Both players lowered their shoulders in anticipation of the inevitable collision. The impact was spectacular, similar to the old Dodge Truck television commercial featuring the two rams crashing into one another in the wilderness.
The animals are meant to survive the blow.
Back at Beaver Stadium, only one player got up.
“It was just a horrific hit on the sidelines,” Mason said.
At first, the 225-pound Robinson talked trash to his opponent, unaware what had happened.
“Until I looked down and saw that he was really messed up,” Robinson, now an NFL running back with the 49ers, told the team’s beat writers this week. “You never want to see that happen to a player.”
What happened to Owens that day and during the last year stunned his teammates and coaches.
A hard-hitting sophomore safety who Mason believed was a legitimate NFL prospect, Owens suffered what was thought to be a “stinger” – a common football injury to the neck and shoulder area that causes both a numbing and burning sensation.
It wasn’t until doctors informed the player that he would be out for the remainder of the 2005 campaign that Mason began to worry.
“It was a lot more serious than we thought,” he said.

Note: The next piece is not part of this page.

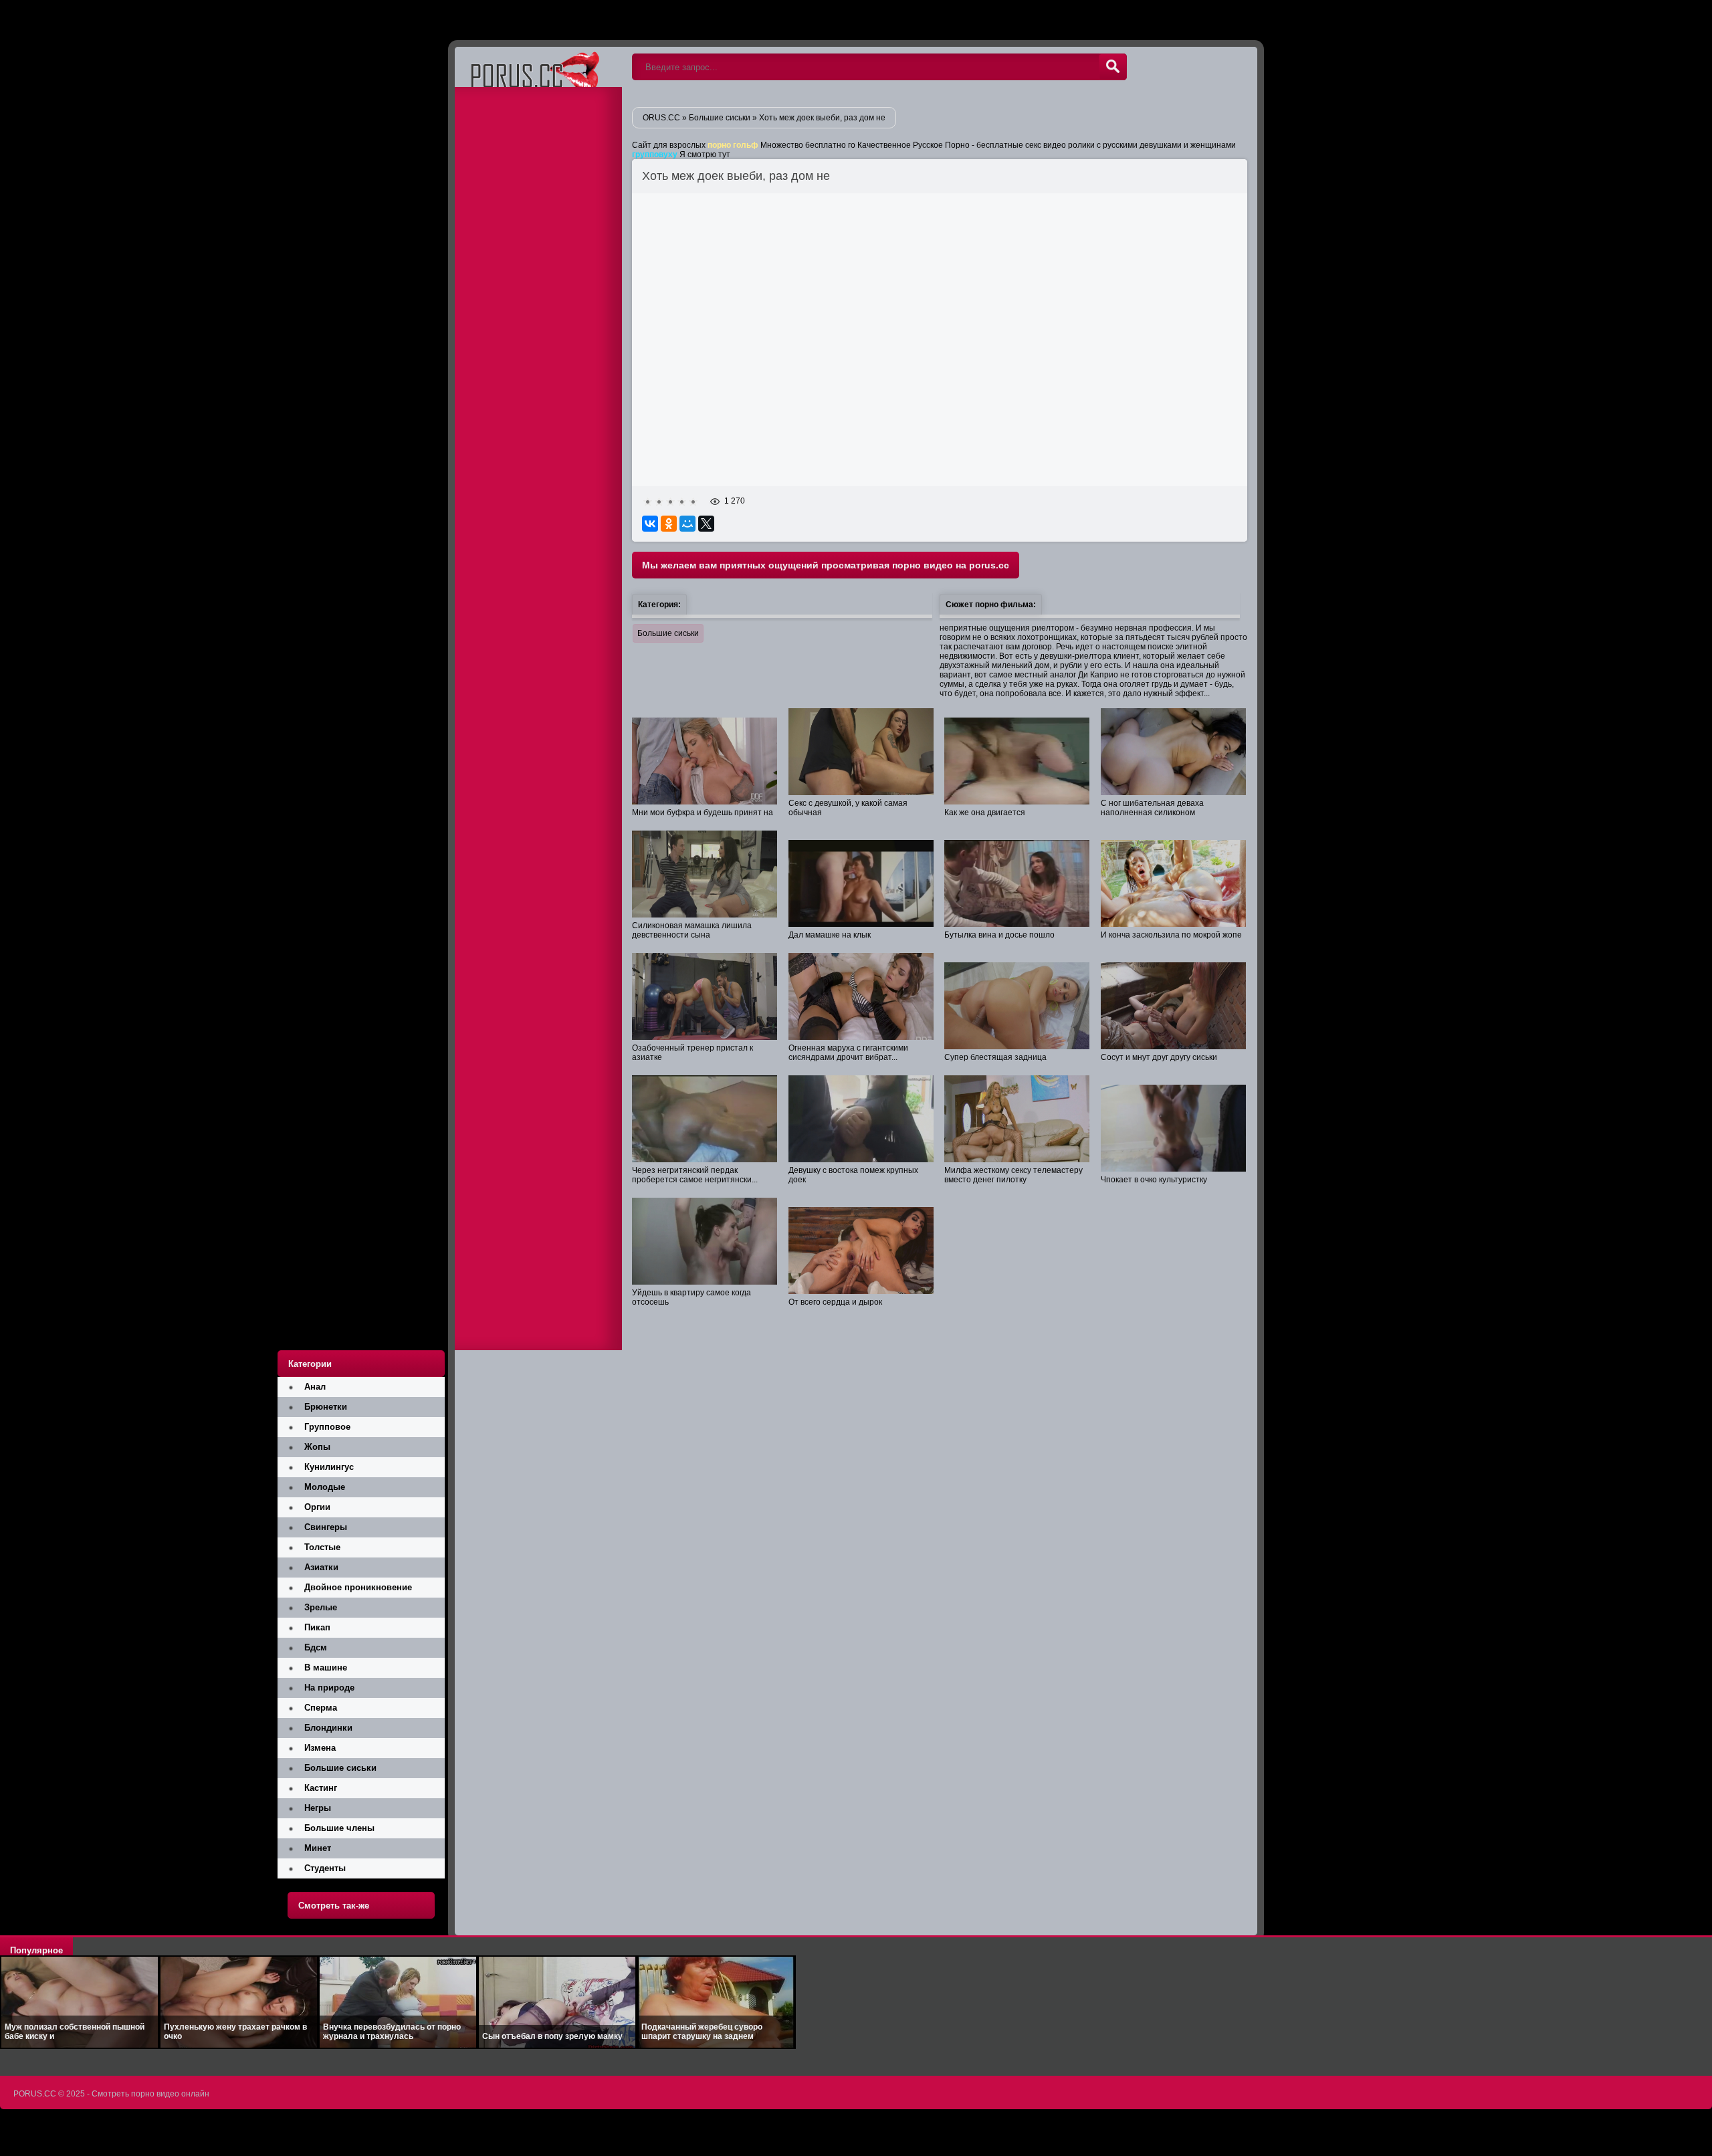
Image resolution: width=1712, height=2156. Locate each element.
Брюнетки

In January, Owens underwent an eight-hour operation to repair what Mason described as nerves that had been pulled from the vertebrae. The player’s right arm still rests in a sling today.
What’s worse, Owens will never play football again.
“I didn’t realize the kid was hurt that badly. That is a shame,” Penn State coach Joe Paterno said Tuesday during his weekly teleconference.
Even though Paterno initially didn’t seem to remember the play, Mason, speaking on the weekly Big Ten coaches teleconference, said he called his closest friend in the coaching profession as soon as he learned the severity of Owens’ injury.
Paterno, according to Mason, responded by ordering the Penn State promotions department to remove the play from the video highlights that are shown at home games at Beaver Stadium.
“That’s not good for college football,” Mason said of the play.
That’s not good for anybody.
Owens, who would have been a junior this season, is still involved with UM’s program, serving as a student assistant to the coaching staff.
The fact that it was a clean play that ended this young man’s once-promising football career emphasized all the more the fragile nature of sport.
“He was a young guy having a great college career,” Mason said somberly. “He would’ve had a pro career.”